The full set of entries, reproduced exactly, is the expected answer.

▼▼▼

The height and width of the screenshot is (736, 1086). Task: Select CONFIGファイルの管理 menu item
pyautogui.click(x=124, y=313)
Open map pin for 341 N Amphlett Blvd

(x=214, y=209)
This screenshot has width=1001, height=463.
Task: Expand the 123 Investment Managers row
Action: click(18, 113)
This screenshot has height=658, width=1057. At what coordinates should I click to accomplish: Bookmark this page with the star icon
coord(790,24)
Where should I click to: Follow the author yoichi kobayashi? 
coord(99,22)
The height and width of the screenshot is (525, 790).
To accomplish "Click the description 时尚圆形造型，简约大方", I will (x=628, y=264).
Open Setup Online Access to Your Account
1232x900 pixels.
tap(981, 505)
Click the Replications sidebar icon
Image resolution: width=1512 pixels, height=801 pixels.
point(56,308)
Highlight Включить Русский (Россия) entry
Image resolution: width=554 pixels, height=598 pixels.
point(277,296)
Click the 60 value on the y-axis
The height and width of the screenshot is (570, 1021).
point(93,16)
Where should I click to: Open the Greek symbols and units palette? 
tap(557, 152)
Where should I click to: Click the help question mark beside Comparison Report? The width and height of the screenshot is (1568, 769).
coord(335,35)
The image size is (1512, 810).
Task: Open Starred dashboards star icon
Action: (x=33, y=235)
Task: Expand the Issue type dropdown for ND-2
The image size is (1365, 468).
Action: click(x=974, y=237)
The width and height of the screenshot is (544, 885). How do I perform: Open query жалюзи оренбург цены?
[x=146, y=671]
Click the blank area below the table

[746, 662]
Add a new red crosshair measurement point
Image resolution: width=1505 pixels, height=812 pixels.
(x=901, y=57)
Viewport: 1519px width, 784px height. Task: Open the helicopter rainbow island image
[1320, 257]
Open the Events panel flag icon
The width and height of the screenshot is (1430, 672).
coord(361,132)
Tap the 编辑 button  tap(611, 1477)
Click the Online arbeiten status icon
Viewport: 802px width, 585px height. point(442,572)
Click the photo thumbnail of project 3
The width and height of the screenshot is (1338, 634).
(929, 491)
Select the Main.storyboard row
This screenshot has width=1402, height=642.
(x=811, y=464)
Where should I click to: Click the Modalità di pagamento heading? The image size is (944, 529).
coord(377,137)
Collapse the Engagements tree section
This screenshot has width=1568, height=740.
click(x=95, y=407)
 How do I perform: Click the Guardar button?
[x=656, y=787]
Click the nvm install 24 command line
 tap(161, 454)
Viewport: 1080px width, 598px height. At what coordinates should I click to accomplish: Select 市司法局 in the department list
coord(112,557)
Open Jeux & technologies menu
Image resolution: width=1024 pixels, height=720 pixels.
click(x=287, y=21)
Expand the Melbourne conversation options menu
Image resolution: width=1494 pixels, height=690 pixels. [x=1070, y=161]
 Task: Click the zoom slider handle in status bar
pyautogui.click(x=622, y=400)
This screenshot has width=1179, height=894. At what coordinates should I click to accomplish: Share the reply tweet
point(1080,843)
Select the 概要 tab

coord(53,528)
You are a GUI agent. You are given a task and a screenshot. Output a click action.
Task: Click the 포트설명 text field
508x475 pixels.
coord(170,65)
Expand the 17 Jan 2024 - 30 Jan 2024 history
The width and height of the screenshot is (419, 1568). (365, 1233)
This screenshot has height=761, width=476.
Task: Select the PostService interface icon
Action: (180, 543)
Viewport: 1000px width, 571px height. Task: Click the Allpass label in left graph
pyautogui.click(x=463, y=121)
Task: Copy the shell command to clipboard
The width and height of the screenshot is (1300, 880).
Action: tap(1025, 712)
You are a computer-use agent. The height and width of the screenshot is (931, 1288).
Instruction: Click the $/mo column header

▲▲▲

▶ Response to this exercise
The height and width of the screenshot is (736, 1086). Task: Select CONFIGファイルの管理 menu item
pyautogui.click(x=124, y=313)
Open map pin for 341 N Amphlett Blvd

(x=214, y=209)
This screenshot has width=1001, height=463.
Task: Expand the 123 Investment Managers row
Action: click(18, 113)
This screenshot has height=658, width=1057. At what coordinates should I click to accomplish: Bookmark this page with the star icon
coord(790,24)
Where should I click to: Follow the author yoichi kobayashi? 
coord(99,22)
The height and width of the screenshot is (525, 790).
To accomplish "Click the description 时尚圆形造型，简约大方", I will (x=628, y=264).
Open Setup Online Access to Your Account
1232x900 pixels.
tap(981, 505)
Click the Replications sidebar icon
Image resolution: width=1512 pixels, height=801 pixels.
point(56,308)
Highlight Включить Русский (Россия) entry
Image resolution: width=554 pixels, height=598 pixels.
point(277,296)
Click the 60 value on the y-axis
The height and width of the screenshot is (570, 1021).
point(93,16)
Where should I click to: Open the Greek symbols and units palette? 
tap(557, 152)
Where should I click to: Click the help question mark beside Comparison Report? The width and height of the screenshot is (1568, 769).
coord(335,35)
The image size is (1512, 810).
Task: Open Starred dashboards star icon
Action: (x=33, y=235)
Task: Expand the Issue type dropdown for ND-2
The image size is (1365, 468).
Action: click(x=974, y=237)
The width and height of the screenshot is (544, 885). How do I perform: Open query жалюзи оренбург цены?
[x=146, y=671]
Click the blank area below the table

[746, 662]
Add a new red crosshair measurement point
Image resolution: width=1505 pixels, height=812 pixels.
(x=901, y=57)
Viewport: 1519px width, 784px height. Task: Open the helicopter rainbow island image
[1320, 257]
Open the Events panel flag icon
The width and height of the screenshot is (1430, 672).
coord(361,132)
Tap the 编辑 button  tap(611, 1477)
Click the Online arbeiten status icon
Viewport: 802px width, 585px height. point(442,572)
Click the photo thumbnail of project 3
The width and height of the screenshot is (1338, 634).
(929, 491)
Select the Main.storyboard row
This screenshot has width=1402, height=642.
(x=811, y=464)
Where should I click to: Click the Modalità di pagamento heading? The image size is (944, 529).
coord(377,137)
Collapse the Engagements tree section
This screenshot has width=1568, height=740.
click(x=95, y=407)
 How do I perform: Click the Guardar button?
[x=656, y=787]
Click the nvm install 24 command line
 tap(161, 454)
Viewport: 1080px width, 598px height. At what coordinates should I click to accomplish: Select 市司法局 in the department list
coord(112,557)
Open Jeux & technologies menu
Image resolution: width=1024 pixels, height=720 pixels.
click(x=287, y=21)
Expand the Melbourne conversation options menu
Image resolution: width=1494 pixels, height=690 pixels. [x=1070, y=161]
 Task: Click the zoom slider handle in status bar
pyautogui.click(x=622, y=400)
This screenshot has width=1179, height=894. At what coordinates should I click to accomplish: Share the reply tweet
point(1080,843)
Select the 概要 tab

coord(53,528)
You are a GUI agent. You are given a task and a screenshot. Output a click action.
Task: Click the 포트설명 text field
508x475 pixels.
coord(170,65)
Expand the 17 Jan 2024 - 30 Jan 2024 history
The width and height of the screenshot is (419, 1568). (365, 1233)
This screenshot has height=761, width=476.
Task: Select the PostService interface icon
Action: (180, 543)
Viewport: 1000px width, 571px height. Task: Click the Allpass label in left graph
pyautogui.click(x=463, y=121)
Task: Copy the shell command to clipboard
The width and height of the screenshot is (1300, 880).
Action: tap(1025, 712)
You are a computer-use agent. The height and width of the screenshot is (931, 1288).
Instruction: Click the $/mo column header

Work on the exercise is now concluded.